Months earlier, Dr Kernoff had called on fellow doctors in
the field to identify patients suitable for clinical trials. Specifically, he
said, they had to be "previously untreated patients", known as
"PUPs" in the medical community.
They were also nicknamed "virgin haemophiliacs" -
a term written on Luke's medical record by Dr Machin.
"I was a guinea pig in clinical trials that could have
killed me," Luke told the BBC. "There is no other way to explain it -
my treatment was changed so I could be enrolled in clinical trials. This change
in medication gave me a fatal disease - hepatitis C - yet my mother was never
even told."
"To the scientific world, it was an incredible benefit
being a virgin haemophiliac," he added. "To be a clean petri dish to
understand science through, I was without question a part of that."
In the following years, as the medical trial reached its
conclusions, Luke had many blood tests.

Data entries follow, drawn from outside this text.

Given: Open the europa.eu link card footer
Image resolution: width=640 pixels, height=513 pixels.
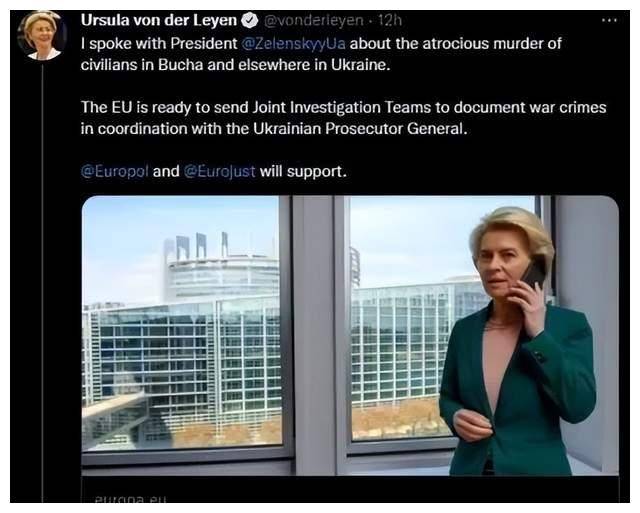Looking at the screenshot, I should 350,490.
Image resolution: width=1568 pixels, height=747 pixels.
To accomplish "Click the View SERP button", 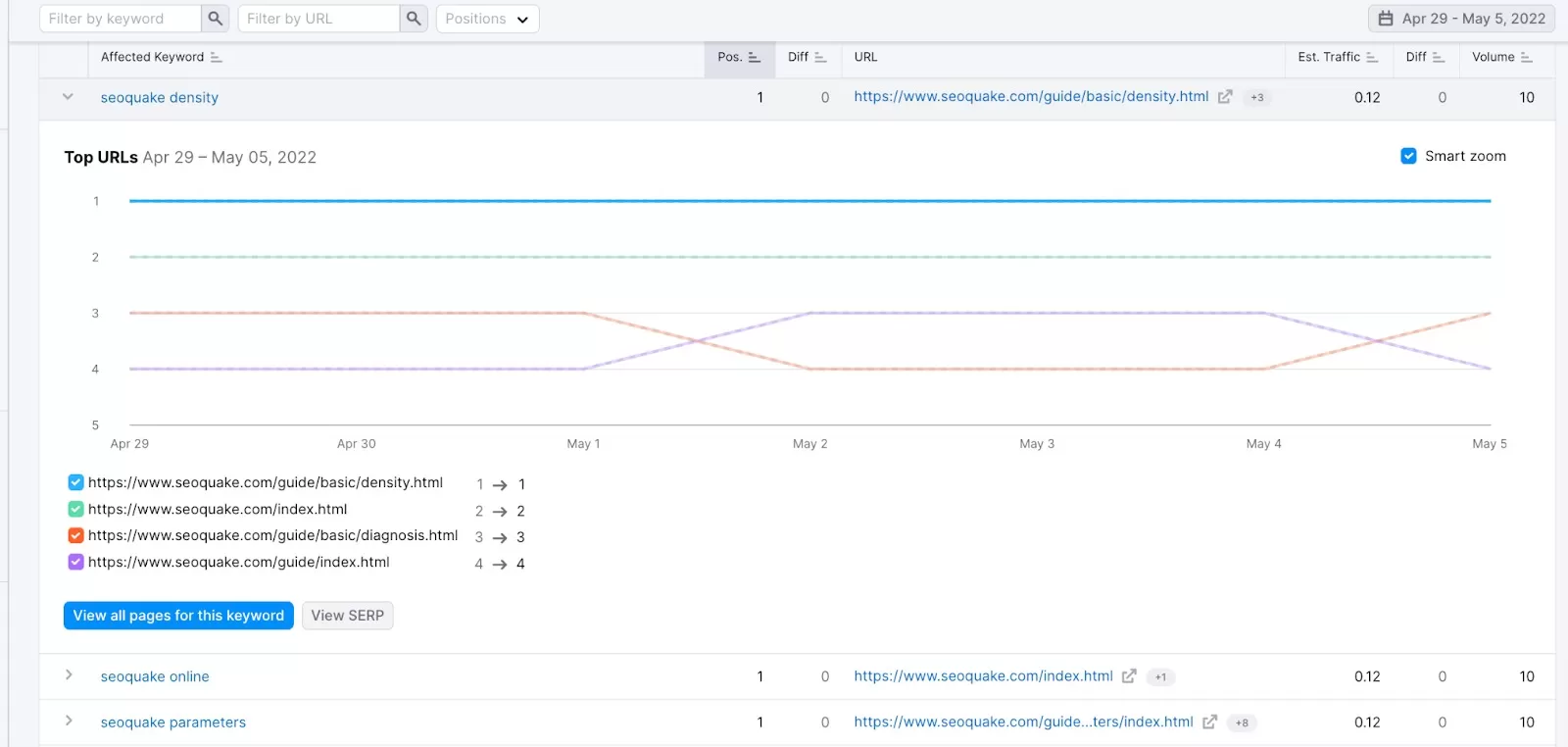I will point(347,616).
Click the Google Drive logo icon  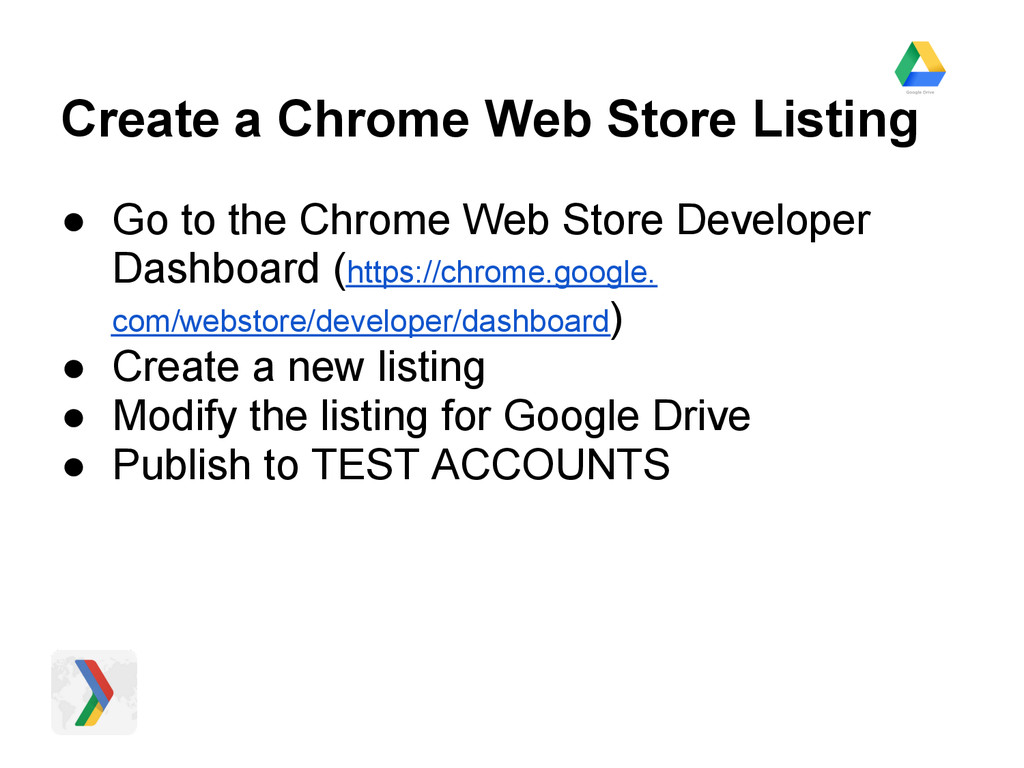point(919,63)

Doctors said they were monitoring him
and, at the time, his mother, Shelagh O'Shea, was grateful.
In their findings, published in 1987, Dr Kernoff and Dr
Machin concluded heat treatment had "little or no effect" in reducing
the risk of hepatitis C. Both Dr Kernoff and Dr Machin are now dead.
Before he died, Dr Machin gave evidence to the public
inquiry, when he confirmed that Luke had been recruited to Dr Kernoff's study. He
denied this had been done without Luke's mother's knowledge. "This would
have been discussed with his mother, although I acknowledge that standards of
consent in the 1980's was quite different to what it is now," Dr Machin
said.
However, Mrs O'Shea told the inquiry she was
"absolutely not" told about the trial. "With an innocent child
of three and a half I would not have considered such an action. I would never
ever have allowed my child to be part of a trial - never," she added.
Documents reveal doctors knew Luke had contracted hepatitis
C as early as 1993, but he was not told until 1997. One medical record states a
positive test result and says: "Have not discussed with patient or
family." Luke is now clear of the infection after successful treatment.
'Laboratory rats'
However, evidence of the clinical trials have raised wider
concerns. "A patient should always be given the best possible treatment
and they should always have given informed consent - if those two factors
haven't been achieved then a trial would be seen as very problematic,"
says Professor Emma Cave, Professor of Healthcare Law at Durham University.
Professor Edward Tuddenham, who was a haemophilia doctor at
the Royal Free Hospital in the 1980s, confirmed these fears. When asked if he
thought ethical standards had been met during clinical trials in the 1980s, he
simply answered: "No."
The BBC's investigation has revealed that Dr Machin and Dr
Kernoff were among a community of doctors with similar research ambitions.
A specialist school near Alton, in Hampshire, was attended
by a large cohort of haemophiliac boys. The school for disabled children had an
NHS haemophilia unit on site, so boys who had bleeds could be treated quickly
and then return to lessons.
Their doctor, Dr Anthony Aronstam - who has also since died
- used his "unique" cohort of boys for extensive clinical trials. One
series of experiments considered whether using three to four times more Factor
VIII than normally required by a child would help to reduce the number of
bleeds he had.
This was preventative treatment, know as prophylaxis, and
involved repeated injections with infected Factor VIII products and follow-up
blood tests. The high concentrations of infected blood products were
administered to the boys without their - or their parents' - consent.